From the first line of the data below, copy each line up to the one containing "Task: Open the Document date calendar picker", and include that line too.

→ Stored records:
*-*-*

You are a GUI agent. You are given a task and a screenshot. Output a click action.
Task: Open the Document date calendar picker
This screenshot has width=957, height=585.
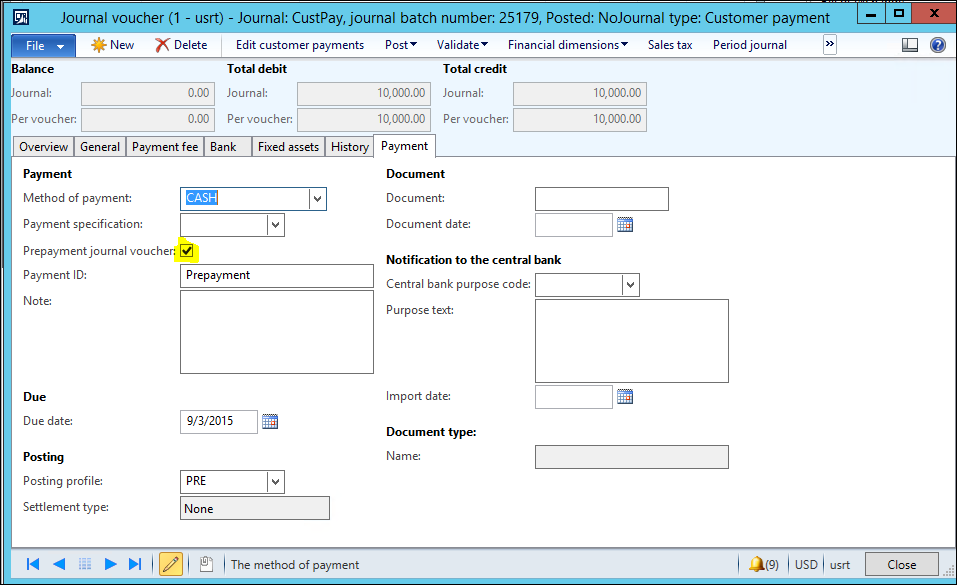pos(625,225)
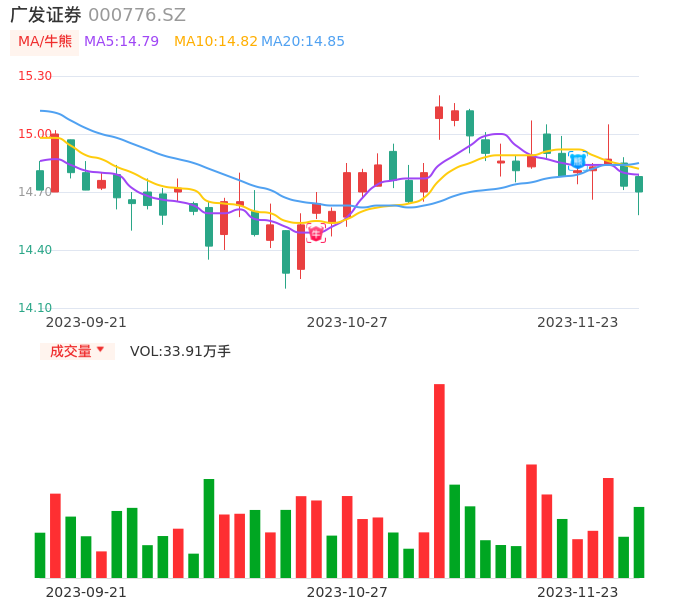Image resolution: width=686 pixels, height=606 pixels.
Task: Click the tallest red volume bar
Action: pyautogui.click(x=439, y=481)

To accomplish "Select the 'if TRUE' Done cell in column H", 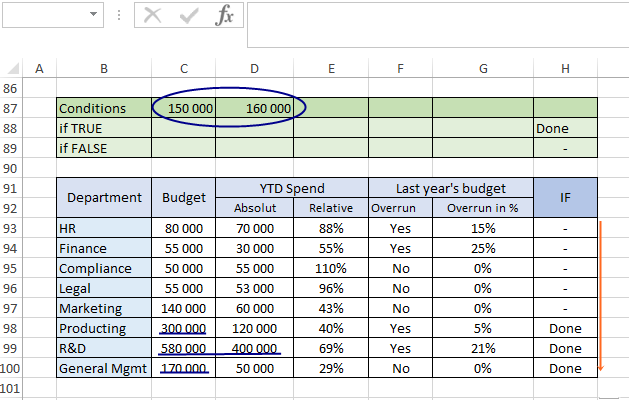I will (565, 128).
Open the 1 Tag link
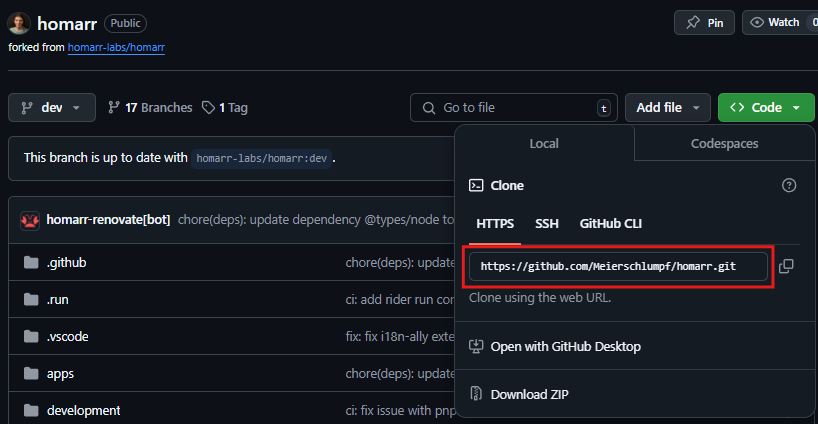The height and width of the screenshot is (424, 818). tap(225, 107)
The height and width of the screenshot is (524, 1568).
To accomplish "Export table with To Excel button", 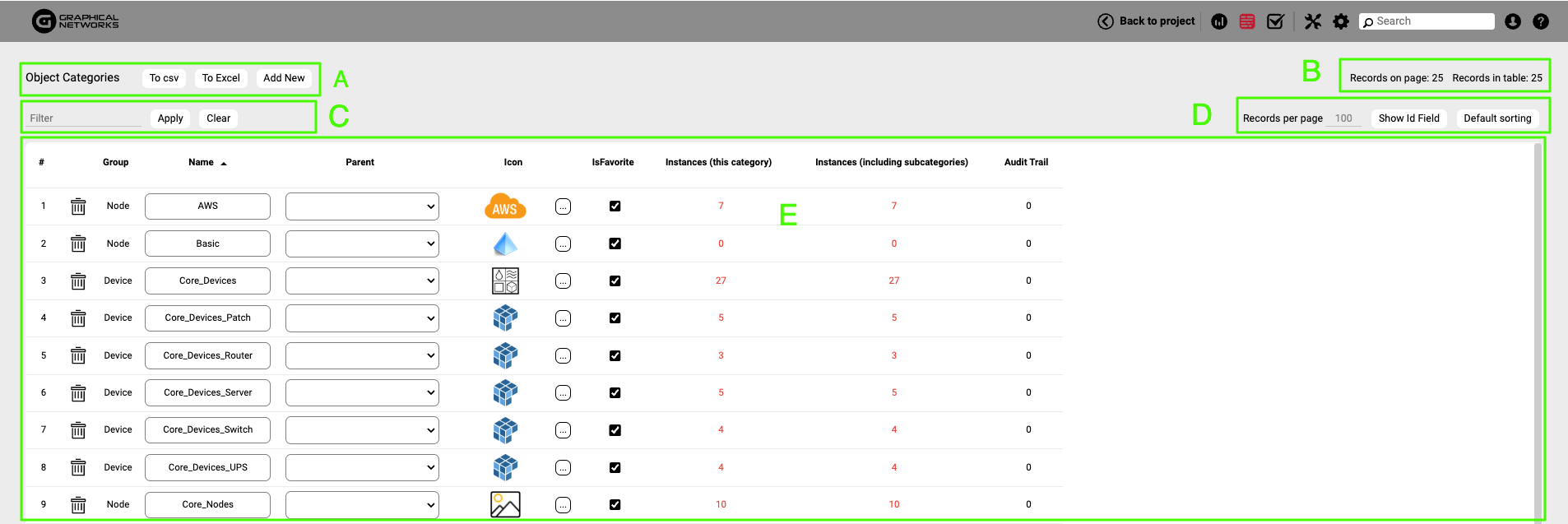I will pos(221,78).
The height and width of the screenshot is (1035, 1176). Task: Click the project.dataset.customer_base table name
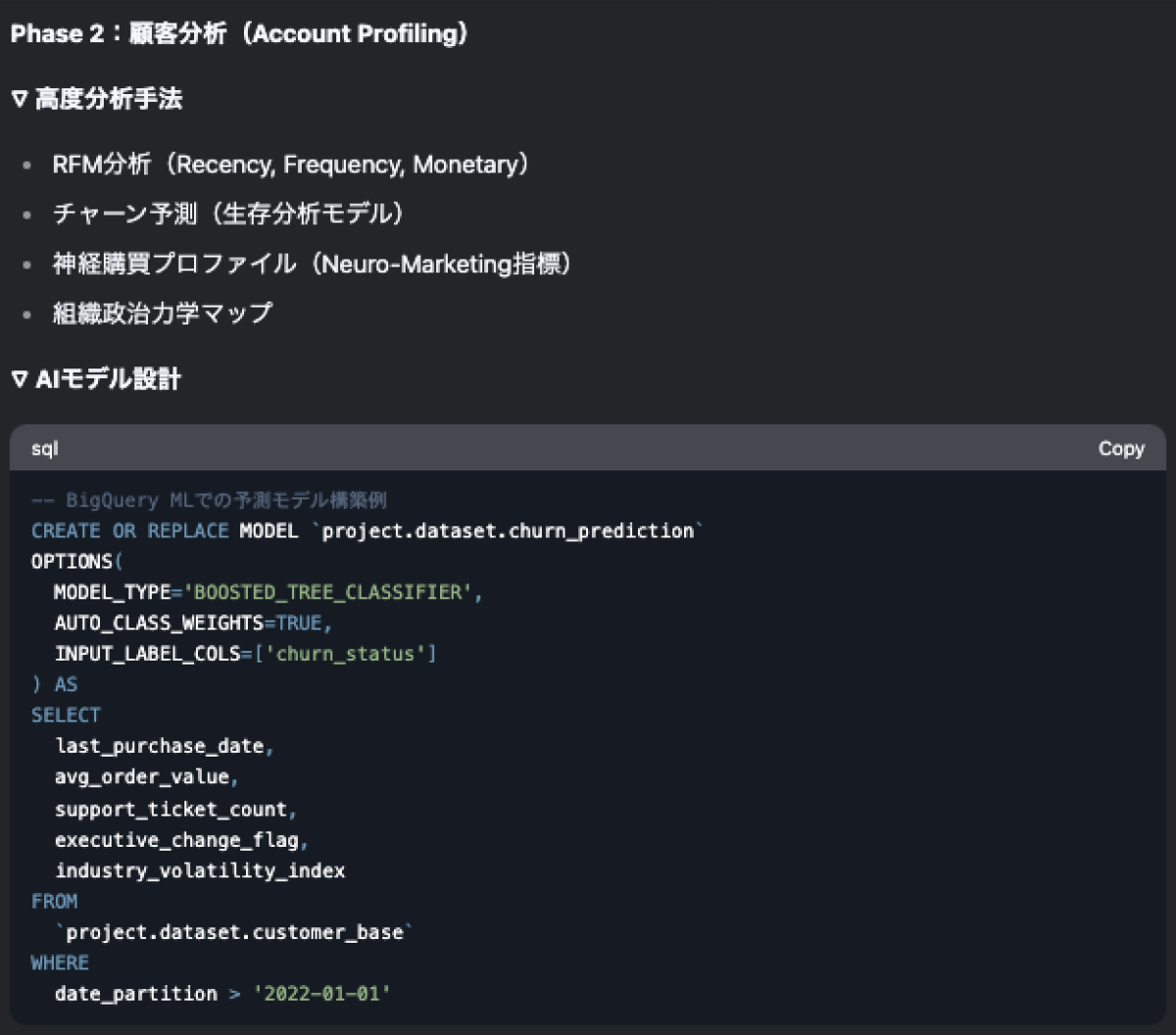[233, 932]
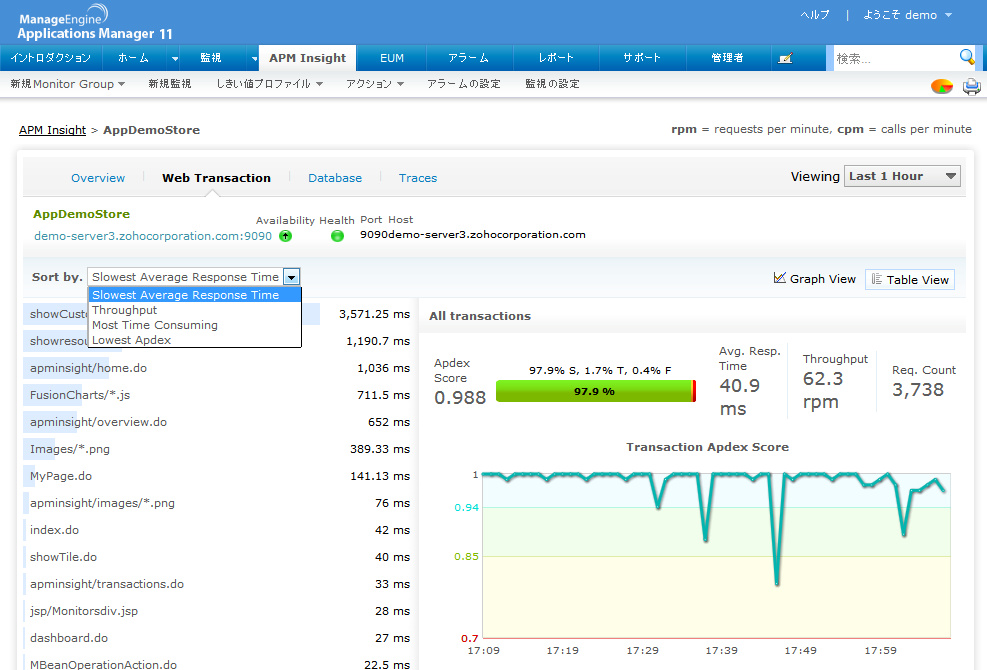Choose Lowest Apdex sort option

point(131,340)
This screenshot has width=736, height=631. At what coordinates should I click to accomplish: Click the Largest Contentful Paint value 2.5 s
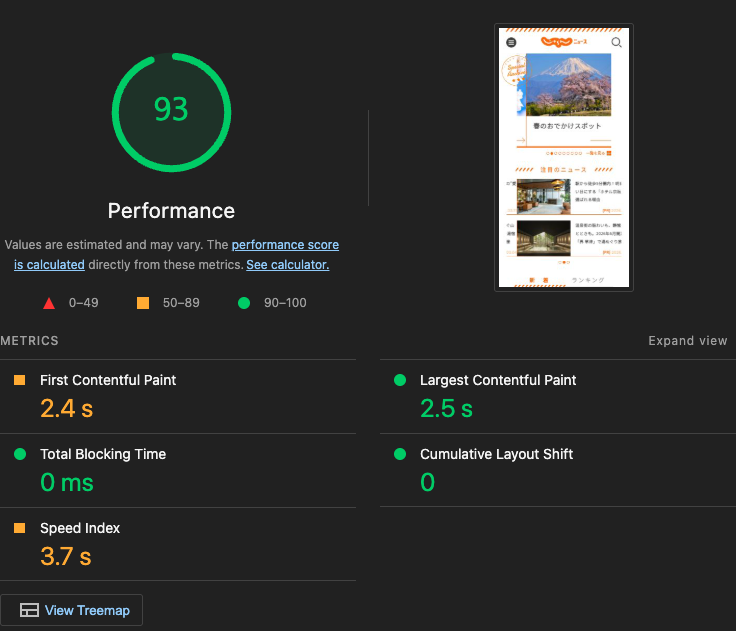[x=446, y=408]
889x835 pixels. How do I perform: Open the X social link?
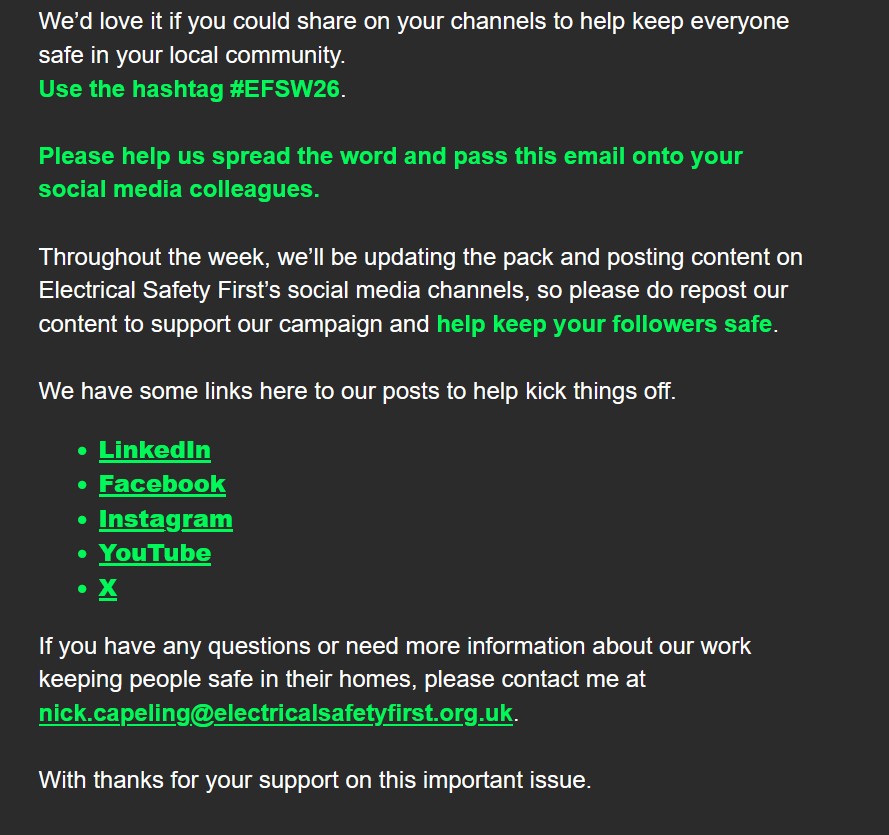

*-*-*

→ SOLUTION BELOW:
You are a GUI agent. You are given a task and a screenshot. Output a click action.
Task: Open the Document date calendar picker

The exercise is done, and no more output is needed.